Al principio no estaba seguro de haberlo escuchado. Subí la mirada. Él estaba tapándose el número con la mano derecha. La lovizna ronroneaba sobre las tejas.
Esto, dijo frotándose suave el antebrazo. Fue en Auschwitz, dijo. Fue con el boxeador, dijo sin mirarme y sin emoción alguna y empleando un acento que ya no era el suyo.
HALFON, BOY
Me convertí en tu padre, Leo, como todo lo demás importante en mi vida: por accidente. Tú aún creces en el vientre mientras yo traduzco a William Carlos Williams, pero siento la necesidad de decirte algunas cosas que temo luego se queden olvidadas en el tiempo o en el silencio. Decirte, por ejemplo, que todas las noches duermo con mi mano derecha sobre ti, quizás intentando sentir tus ligeros movimientos, o quizás queriendo protegerte en las noches, o quizás pensando que tú también, mientras duermes y creces ahí dentro, logras sentir mi mano cerca, apenas del otro lado de tu mundo interno y oscuro. Decirte, por ejemplo, que rezo para que no heredes mis alergias de rinitis, ni mi calvicie prematura, ni mi carácter neurótico, ni mi propensión a marearme en carros y barcos y aviones, a desmayarme con solo ver o imaginar sangre; pero decirte al mismo tiempo que, si los heredas, si resultas ser tan alérgico y desbalanceado y calvo y neurótico como tu padre, pues no pasa nada, la vida continúa, solo hay que limpiarse los mocos.
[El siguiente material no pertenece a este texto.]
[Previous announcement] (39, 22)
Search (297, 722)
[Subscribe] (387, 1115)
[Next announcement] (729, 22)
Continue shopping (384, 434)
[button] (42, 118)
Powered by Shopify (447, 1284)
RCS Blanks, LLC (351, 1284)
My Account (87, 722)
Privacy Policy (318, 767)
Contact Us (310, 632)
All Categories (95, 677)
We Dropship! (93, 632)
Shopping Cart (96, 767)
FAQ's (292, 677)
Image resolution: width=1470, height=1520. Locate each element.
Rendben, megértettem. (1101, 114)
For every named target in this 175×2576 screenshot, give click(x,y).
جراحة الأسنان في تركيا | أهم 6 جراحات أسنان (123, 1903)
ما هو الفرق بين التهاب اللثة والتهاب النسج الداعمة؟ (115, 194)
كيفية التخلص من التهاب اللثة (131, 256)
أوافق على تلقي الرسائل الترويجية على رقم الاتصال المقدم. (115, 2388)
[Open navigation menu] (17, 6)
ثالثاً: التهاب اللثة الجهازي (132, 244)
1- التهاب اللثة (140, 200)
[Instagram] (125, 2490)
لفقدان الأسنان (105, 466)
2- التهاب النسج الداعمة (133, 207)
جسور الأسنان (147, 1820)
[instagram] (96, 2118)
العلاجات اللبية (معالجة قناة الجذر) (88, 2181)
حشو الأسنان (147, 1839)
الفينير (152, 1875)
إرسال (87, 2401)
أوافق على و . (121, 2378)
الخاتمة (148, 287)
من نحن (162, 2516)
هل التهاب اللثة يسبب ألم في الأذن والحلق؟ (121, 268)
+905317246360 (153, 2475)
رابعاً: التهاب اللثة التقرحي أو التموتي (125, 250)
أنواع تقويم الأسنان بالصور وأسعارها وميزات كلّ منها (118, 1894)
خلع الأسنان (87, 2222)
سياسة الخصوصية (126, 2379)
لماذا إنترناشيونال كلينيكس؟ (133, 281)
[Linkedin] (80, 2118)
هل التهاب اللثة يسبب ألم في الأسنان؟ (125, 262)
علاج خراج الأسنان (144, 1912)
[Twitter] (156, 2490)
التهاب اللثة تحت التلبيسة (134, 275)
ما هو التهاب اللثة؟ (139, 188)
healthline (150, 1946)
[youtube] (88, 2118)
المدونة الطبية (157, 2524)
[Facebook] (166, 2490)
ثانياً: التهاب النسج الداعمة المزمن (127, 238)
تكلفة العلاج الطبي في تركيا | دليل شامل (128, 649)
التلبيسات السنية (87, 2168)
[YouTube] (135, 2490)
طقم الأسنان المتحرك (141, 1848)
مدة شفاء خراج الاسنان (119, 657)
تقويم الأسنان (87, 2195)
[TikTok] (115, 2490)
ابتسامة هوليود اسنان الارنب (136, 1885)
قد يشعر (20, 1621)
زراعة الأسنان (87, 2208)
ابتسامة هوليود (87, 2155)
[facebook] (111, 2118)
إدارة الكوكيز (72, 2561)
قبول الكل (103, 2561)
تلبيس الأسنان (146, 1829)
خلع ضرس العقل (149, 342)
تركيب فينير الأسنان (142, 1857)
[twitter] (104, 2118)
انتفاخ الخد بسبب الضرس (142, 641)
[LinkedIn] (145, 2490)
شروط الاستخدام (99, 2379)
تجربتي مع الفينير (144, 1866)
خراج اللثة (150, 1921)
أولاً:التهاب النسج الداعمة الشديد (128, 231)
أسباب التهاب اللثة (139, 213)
Decirte, por ejemplo, que en las madrugadas me invade una profunda sensación de ansiedad o más bien de miedo: miedo a fracasar como padre. ¿Sabré ser padre, Leo? ¿Sabré ser tu padre? Decirte, por ejemplo, que yo nunca había querido un hijo. O al menos eso les decía a todos, y eso me decía a mí mismo, supongo que para mitigar el miedo que sentía, que aún siento. Yo ya no esperaba ser padre. Me convertí en tu padre por accidente, Leo. Aún ahora, mientras creces en el vientre, me es difícil imaginarme a mí mismo como padre, imaginarte a ti en mis brazos, mirando hacia arriba, el futuro entero en tus ojos. Tal vez porque ser padre es algo inimaginable.